Abstract

LLM inference now dominates operational AI compute, yet production serving stacks typically optimise for performance alone, leaving cost and carbon unmanaged. We present CEDAR, a queue-level multi-objective control framework for agentic LLM inference that jointly optimises tail latency, cloud cost, and marginal carbon emissions. CEDAR observes backlog depth, waiting time percentiles, and service level objective (SLO) slack to route mixed-criticality requests across heterogeneous, geo-distributed fleets. In trace-driven evaluation, CEDAR reduces cost by up to 26% and carbon by up to 27% relative to a Performance-Only baseline, while maintaining competitive p95 latency (0.88 s) and low SLO violation (4.3%). These results indicate queue-level control as a practical path to sustainable agentic inference without unacceptable QoS degradation.

The Problem We’re Solving

Global data centre electricity consumption reached 415 TWh in 2024, growing at 12% per year, and is projected to reach 945 TWh by 2030, nearly 3% of global electricity consumption. A single LLM query consumes 10× more electricity than a traditional web search. Yet despite this scale, no production LLM serving system jointly considers monetary cost, carbon intensity, and request priority in its routing decisions.

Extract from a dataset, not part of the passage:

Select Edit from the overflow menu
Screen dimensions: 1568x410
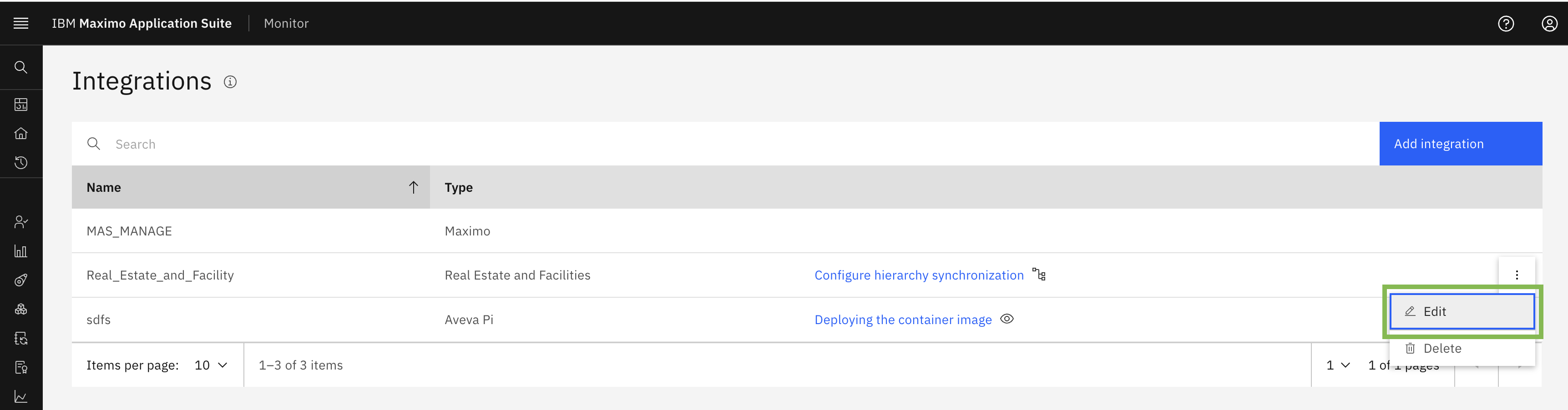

The challenge is amplified by the rise of agentic AI workloads systems like GitHub Copilot, Cursor, and Devin that autonomously generate, refactor, and debug production code. A single agentic coding task generates 10+ sequential LLM calls across mixed-criticality stages: some steps require sub-second interactive response, while others (code analysis, batch test generation, offline document processing) can tolerate delays of seconds to minutes. This creates substantial temporal slack that current systems fail to exploit.

Keywords: LLM inference · carbon-aware scheduling · multi-objective optimisation · agentic AI · queue management · sustainable computing · energy-efficient systems · workload scheduling.